### CHALLENGE A
In the blog post, rewrite the passage from "At this point, I'm" to "here we go...", replacing "Rupert Grint" with "Matt Lucas".
### CHALLENGE B
List every person the blog post mentions by name.
### CHALLENGE C
Continue the blog post about "Hell Bent" from the point where it ends.

### ARTICLE
____
Friday, January 1, 2016

Hybrid Moments: An Overanalysis of "Hell Bent"

If you want to scream, scream with me!
At this point, I'm starting my damn blog post so late that, by the time it's finished and published, we'll be welcoming Rupert Grint as the 16th Doctor (that sounds like a Mark Gatiss casting choice if I've ever heard one), but I guess better late than never, so here we go...

Star Trek:  Deep Space Nine had an amazing episode in the fourth season in which a freak accident causes Captain Sisko to wander lost through time, never able to decide where or how long he will appear, and his son, Jake, spends his entire life trying to figure out how to save him. Executive producer Ira Steven Behr said about the episode: "A love stronger than death. Usually that's romantic love, but for this show, this series, we chose the love between a father and son. And it worked like gangbusters. Everyone could relate to it."  It's true that when people think of great love stories, they think of romantic love.  But for most of us, our significant other isn't the only person we love so much that we're willing to go to any lengths to save them.  For many of us, that's also a parent, a sibling, a child, or even a friend.  "Hell Bent" is the great story of one man's love for a friend.  Not a romantic love--well, there was a little flirting towards the beginning of their relationship--but the slightly paternal, always challenging, strong friendship between two people, and a non-romantic love between them so strong that one was willing to literally break the Universe in half to save the other.  And that makes for a beautiful story.
____
[Data listing]

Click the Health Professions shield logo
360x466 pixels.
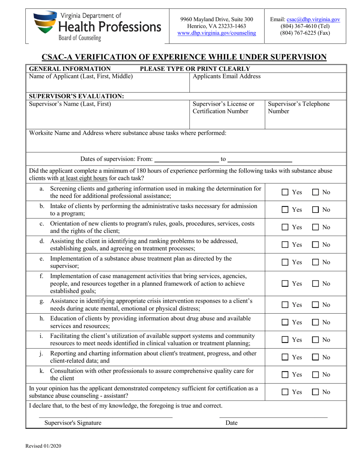45,22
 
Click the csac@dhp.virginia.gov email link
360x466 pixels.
313,19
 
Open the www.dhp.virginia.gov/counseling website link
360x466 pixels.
217,33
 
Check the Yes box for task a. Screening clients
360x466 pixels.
285,192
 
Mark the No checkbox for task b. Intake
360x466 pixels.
315,210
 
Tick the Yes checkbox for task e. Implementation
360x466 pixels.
285,262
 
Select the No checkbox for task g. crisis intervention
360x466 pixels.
315,305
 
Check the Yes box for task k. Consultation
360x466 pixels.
285,375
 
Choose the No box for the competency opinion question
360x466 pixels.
315,392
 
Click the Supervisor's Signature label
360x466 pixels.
73,423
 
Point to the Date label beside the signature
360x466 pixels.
231,423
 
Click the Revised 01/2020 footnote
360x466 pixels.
43,446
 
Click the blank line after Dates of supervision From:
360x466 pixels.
187,159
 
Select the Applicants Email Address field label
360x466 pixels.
227,76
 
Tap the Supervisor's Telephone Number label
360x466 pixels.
299,108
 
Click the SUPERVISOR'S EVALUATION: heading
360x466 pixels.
77,96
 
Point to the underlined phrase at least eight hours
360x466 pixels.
84,178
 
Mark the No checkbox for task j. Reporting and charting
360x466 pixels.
315,357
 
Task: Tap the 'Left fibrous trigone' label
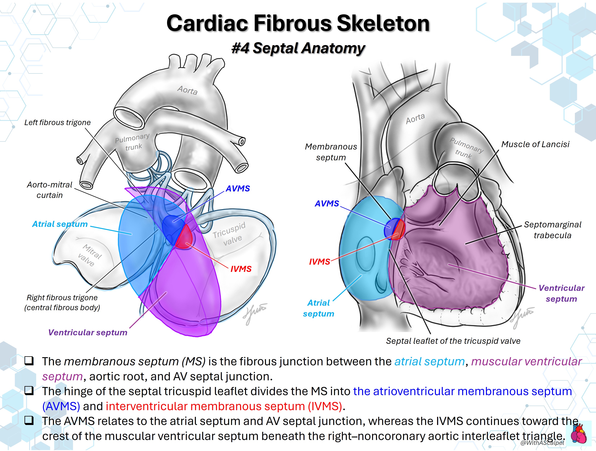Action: pyautogui.click(x=57, y=122)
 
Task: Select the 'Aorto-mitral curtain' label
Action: pyautogui.click(x=50, y=190)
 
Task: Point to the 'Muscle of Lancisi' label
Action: pyautogui.click(x=535, y=144)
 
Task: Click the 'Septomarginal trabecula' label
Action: pyautogui.click(x=552, y=230)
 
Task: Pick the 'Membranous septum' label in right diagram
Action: pyautogui.click(x=331, y=152)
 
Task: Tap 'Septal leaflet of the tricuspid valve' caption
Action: pyautogui.click(x=453, y=341)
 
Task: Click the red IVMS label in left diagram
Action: pyautogui.click(x=241, y=269)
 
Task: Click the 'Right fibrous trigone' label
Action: pyautogui.click(x=62, y=298)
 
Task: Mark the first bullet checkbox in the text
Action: pyautogui.click(x=29, y=361)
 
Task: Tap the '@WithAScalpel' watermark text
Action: pyautogui.click(x=542, y=443)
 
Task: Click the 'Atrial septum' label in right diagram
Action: pyautogui.click(x=318, y=308)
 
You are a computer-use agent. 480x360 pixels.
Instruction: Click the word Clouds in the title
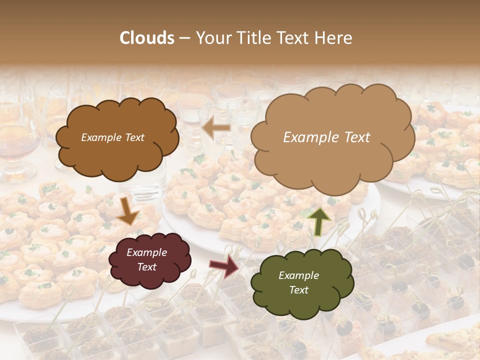coord(147,38)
____
### OUTPUT A
At this point, I'm starting my damn blog post so late that, by the time it's finished and published, we'll be welcoming Matt Lucas as the 16th Doctor (that sounds like a Mark Gatiss casting choice if I've ever heard one), but I guess better late than never, so here we go...

### OUTPUT B
Rupert Grint, Mark Gatiss, Captain Sisko, Jake, Ira Steven Behr

### OUTPUT C
I watched this episode at a viewing party at a bar with my friends from Mile High Who, with a bunch of new members there to join us, so I was trying my hardest not to start bawling openly during this episode, but at the moment when the Twelfth General told Clara that the Doctor spent 4.5 billion years trapped in the confession dial, I lost it and couldn't stop myself from crying.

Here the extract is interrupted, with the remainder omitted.